On this appeal, defendant assigns ten separate errors to the bankruptcy court's decision, nearly all of which pertain to the property valuation issue. Before addressing those claimed errors, the court must address the Trustee's procedural argument that this appeal should be dismissed due to defendant's supposed failure to adequately cite to the record. At a minimum, the Trustee contends that "statements that are not supported by the record must be stricken." Tr. Brief (doc. 8) at 4.

I. Lack of Citations to Record

Rule 8010 mandates, as the Trustee notes, that "[t]he brief of the appellant . . . contain . . . citations to the authorities, statutes and parts of the record relied on." Fed.R.Bankr. 8010(a)(1)(E). The Trustee asserts that defendant did not comply with this Rule because more often than not he did not cite to the record; he "mis-cite[d] the record[;]" or he cited to documents which were not part of the record. Tr. Brief (doc. 8) at 4.

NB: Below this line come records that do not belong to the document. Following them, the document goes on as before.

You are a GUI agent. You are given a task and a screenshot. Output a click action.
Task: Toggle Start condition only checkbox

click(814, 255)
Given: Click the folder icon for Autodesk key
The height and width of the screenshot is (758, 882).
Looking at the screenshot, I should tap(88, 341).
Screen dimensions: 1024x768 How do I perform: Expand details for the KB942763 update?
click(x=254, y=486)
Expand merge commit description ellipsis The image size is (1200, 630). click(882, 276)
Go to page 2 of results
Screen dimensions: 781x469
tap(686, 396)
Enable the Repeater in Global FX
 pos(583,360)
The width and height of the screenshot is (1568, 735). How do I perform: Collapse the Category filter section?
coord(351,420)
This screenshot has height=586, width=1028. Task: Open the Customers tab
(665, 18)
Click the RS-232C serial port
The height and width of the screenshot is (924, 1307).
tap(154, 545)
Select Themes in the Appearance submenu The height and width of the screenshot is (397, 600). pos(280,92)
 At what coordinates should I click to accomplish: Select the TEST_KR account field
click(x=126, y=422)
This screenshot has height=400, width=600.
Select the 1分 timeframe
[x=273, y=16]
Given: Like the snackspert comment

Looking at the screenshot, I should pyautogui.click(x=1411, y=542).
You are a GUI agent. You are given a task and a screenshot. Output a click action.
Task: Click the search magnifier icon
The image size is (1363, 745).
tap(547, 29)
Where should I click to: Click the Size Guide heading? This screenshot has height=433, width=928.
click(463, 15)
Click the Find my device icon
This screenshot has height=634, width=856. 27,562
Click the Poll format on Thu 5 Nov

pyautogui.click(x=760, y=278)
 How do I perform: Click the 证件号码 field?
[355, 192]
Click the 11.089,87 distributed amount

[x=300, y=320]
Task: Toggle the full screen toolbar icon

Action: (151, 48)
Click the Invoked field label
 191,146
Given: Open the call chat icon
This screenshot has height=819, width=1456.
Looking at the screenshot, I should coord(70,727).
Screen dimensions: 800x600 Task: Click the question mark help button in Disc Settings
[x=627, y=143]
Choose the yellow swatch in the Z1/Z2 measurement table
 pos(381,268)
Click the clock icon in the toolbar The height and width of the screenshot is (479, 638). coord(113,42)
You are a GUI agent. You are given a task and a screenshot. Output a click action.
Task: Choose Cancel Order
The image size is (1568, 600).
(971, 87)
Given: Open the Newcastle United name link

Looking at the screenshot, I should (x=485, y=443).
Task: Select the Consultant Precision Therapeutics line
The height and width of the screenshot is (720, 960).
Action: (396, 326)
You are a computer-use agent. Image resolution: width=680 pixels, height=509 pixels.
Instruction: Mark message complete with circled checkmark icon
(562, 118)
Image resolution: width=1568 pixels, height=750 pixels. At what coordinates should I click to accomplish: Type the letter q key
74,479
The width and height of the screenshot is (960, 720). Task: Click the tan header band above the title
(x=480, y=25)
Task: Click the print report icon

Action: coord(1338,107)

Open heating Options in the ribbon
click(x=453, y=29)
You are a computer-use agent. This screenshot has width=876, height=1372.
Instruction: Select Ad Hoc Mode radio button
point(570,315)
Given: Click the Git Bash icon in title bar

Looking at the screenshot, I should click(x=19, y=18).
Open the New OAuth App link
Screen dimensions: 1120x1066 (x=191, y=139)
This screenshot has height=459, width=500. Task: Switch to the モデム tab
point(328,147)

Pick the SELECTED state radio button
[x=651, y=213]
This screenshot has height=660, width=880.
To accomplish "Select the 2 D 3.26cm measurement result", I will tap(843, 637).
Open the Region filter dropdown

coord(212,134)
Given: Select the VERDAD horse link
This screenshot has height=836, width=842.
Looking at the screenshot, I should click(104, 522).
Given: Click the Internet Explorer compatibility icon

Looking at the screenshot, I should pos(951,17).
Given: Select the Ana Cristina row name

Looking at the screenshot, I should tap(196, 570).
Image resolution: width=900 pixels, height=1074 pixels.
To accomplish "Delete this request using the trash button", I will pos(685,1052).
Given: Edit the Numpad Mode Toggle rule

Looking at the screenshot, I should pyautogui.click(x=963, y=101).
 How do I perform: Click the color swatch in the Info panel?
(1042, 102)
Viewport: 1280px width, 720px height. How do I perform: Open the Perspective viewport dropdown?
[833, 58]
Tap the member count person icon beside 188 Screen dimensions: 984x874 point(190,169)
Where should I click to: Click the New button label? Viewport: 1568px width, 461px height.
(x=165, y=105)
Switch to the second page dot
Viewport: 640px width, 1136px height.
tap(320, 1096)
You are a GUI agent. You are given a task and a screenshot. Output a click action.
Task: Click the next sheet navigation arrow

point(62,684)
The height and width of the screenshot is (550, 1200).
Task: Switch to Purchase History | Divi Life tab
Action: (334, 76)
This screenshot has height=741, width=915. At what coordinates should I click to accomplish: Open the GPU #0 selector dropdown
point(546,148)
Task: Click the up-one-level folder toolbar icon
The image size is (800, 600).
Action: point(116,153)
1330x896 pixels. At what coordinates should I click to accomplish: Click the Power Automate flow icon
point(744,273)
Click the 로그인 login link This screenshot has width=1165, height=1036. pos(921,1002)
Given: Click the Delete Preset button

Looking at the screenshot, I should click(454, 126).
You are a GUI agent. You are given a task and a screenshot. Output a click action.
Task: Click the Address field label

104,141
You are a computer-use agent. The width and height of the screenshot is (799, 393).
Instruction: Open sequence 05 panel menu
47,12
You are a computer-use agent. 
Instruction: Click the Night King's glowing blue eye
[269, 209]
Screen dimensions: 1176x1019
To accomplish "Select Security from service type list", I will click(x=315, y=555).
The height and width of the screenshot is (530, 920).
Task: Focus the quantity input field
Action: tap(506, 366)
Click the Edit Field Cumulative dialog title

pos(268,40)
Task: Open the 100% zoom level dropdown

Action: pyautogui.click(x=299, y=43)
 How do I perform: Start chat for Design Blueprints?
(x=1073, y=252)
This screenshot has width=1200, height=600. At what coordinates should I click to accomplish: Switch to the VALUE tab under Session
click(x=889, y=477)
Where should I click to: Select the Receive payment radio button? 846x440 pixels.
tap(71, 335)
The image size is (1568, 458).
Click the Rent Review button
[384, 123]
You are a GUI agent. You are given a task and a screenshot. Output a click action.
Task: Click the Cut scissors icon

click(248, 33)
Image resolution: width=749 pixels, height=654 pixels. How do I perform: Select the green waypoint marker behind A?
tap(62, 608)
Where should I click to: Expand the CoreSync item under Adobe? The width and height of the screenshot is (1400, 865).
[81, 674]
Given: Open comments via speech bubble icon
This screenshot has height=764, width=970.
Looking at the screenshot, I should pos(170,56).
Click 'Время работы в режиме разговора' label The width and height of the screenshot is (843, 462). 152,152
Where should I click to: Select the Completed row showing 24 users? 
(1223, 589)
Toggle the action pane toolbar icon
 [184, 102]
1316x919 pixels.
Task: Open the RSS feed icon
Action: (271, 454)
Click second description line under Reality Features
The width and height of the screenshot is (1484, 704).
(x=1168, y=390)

This court is well aware, as the Trustee argues, that case law exists to support dismissal "for failure to provide adequate citations of the record[.]" See In re Tevis, 347 B.R. 679, 686 (BAP 9th Cir. 2006) (citations omitted). Dismissal is not warranted in the present case, however, because in contrast toTevis, defendant's briefs herein are not "entirely deficient in making reference to the evidentiary record." See id. Likewise, also in contrast to Tevis, citations to the record are not "wholly missing" from defendant's briefs. See id. at 687.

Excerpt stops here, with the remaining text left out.